* WORK INSTRUCTIONS
(1) In the passage about Florence Hayward, which Artists' Guild title is said to correspond to that of president?
(2) Rewrite the passage about Florence Hayward from "Her Travel Letters" up to and including "English Country Life.", replacing "contributor" with "regular writer".

* PASSAGE
· · · · · · ·

Her Travel Letters to the different newspapers in St. Louis from abroad and they would include a wide variety of subjects. For many years she was a contributor to The Century and Harper's Bazaar magazines in America, and Country Life, Pall Mall Gazette, Jerome's Idler and the Daily Mail in London. For a long time she was the only woman writer for English Country Life.

==The Artists' Guild==
As the founder of the Artists' Guild, her idea was to establish a permanent guild; previous "Painters," "Brush and Pencil" Clubs, and others, had not lasted. She thought to bring together the painters, sculptors, architects, musicians and literary people, and time proved her to have been right. The first meetings were held at the home of Hayward for nearly two years; later when the number grew larger — in other places; first in the old art museum, and after that in club rooms of their own in different localities, until the erection of their building on Union Avenue, of which Louis C. Spiering was the architect. The membership was limited to about two hundred. The work of the members was on exhibition to the public, and was open at all times. Hayward became the secretary of the guild and held that office several times. She was also the treasurer, as well as chairman of the examination committee — a title corresponding to that of president.

==Honours and legacy==
Hayward was presented at the Royal Court, as well as the Vatican, where a private audience with the Pope was granted. In 1904 she was made Officer d'Instruction Publique by the French Government. The Royal Society of Arts of Great Britain appointed her a member, and also a Fellow of the Royal Meteorological Society.

She died on July 4, 1925, at the home of her brother at 5843 Waterman Avenue, St. Louis, where she lived, and is buried at Bellefontaine Cemetery.

The Florence Hayward Papers, 1880–1941, are hosted at the Missouri Historical Society.

· · · · · · ·

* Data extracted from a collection
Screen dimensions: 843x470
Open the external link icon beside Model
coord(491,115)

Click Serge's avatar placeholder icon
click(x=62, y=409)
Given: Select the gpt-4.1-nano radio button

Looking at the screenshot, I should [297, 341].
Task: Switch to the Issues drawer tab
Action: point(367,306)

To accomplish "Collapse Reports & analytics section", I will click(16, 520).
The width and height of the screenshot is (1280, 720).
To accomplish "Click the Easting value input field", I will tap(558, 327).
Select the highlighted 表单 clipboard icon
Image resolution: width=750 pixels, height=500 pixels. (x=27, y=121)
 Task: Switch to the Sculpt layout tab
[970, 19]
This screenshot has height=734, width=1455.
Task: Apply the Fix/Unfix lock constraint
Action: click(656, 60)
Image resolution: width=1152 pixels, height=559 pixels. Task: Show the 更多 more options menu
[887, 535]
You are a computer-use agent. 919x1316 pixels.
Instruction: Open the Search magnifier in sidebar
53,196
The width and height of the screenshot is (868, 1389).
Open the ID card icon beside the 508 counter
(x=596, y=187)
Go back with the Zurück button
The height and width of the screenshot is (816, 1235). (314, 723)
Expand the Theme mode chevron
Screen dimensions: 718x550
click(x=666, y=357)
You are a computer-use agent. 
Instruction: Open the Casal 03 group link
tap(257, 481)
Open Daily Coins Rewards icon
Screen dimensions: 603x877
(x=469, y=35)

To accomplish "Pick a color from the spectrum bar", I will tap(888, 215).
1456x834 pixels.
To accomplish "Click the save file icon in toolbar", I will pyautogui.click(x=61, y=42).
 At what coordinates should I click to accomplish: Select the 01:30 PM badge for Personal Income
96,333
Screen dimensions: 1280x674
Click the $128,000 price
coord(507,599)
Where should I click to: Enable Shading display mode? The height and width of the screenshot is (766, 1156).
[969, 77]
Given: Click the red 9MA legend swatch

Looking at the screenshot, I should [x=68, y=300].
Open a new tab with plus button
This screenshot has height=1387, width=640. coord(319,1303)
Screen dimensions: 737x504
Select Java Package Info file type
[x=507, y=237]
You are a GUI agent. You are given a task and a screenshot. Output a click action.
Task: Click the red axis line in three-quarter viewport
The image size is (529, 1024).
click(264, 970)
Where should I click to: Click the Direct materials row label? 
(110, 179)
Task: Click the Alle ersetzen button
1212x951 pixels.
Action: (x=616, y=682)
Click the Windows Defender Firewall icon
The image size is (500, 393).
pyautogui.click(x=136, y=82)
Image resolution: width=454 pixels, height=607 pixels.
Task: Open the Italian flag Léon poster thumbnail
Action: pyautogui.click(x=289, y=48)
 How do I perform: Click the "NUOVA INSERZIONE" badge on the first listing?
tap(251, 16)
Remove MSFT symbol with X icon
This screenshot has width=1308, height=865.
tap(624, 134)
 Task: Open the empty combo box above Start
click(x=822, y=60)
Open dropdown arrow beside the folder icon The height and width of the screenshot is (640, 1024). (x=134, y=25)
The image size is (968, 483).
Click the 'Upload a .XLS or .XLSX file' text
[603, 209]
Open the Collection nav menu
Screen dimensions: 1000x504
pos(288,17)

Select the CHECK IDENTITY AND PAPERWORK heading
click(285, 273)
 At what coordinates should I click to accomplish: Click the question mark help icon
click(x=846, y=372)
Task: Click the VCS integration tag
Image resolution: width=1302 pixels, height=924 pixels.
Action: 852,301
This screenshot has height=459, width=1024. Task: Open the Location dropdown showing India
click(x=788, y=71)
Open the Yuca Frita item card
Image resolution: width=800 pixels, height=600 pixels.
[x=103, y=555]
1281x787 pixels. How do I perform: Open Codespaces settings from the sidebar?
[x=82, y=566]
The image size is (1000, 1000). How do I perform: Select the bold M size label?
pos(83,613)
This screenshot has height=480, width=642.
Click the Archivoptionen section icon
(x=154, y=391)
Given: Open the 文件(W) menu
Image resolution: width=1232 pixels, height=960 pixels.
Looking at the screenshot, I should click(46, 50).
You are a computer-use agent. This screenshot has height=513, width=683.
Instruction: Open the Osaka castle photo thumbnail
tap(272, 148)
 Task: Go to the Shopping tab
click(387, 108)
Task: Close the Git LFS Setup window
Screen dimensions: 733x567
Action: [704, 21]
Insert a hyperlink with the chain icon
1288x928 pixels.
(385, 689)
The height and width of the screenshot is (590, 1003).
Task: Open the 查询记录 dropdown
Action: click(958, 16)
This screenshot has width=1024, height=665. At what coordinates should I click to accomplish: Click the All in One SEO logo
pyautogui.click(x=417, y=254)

· · · · · · ·

* TASK SOLUTIONS
(1) Chairman of the examination committee.

(2)
Her Travel Letters to the different newspapers in St. Louis from abroad and they would include a wide variety of subjects. For many years she was a regular writer to The Century and Harper's Bazaar magazines in America, and Country Life, Pall Mall Gazette, Jerome's Idler and the Daily Mail in London. For a long time she was the only woman writer for English Country Life.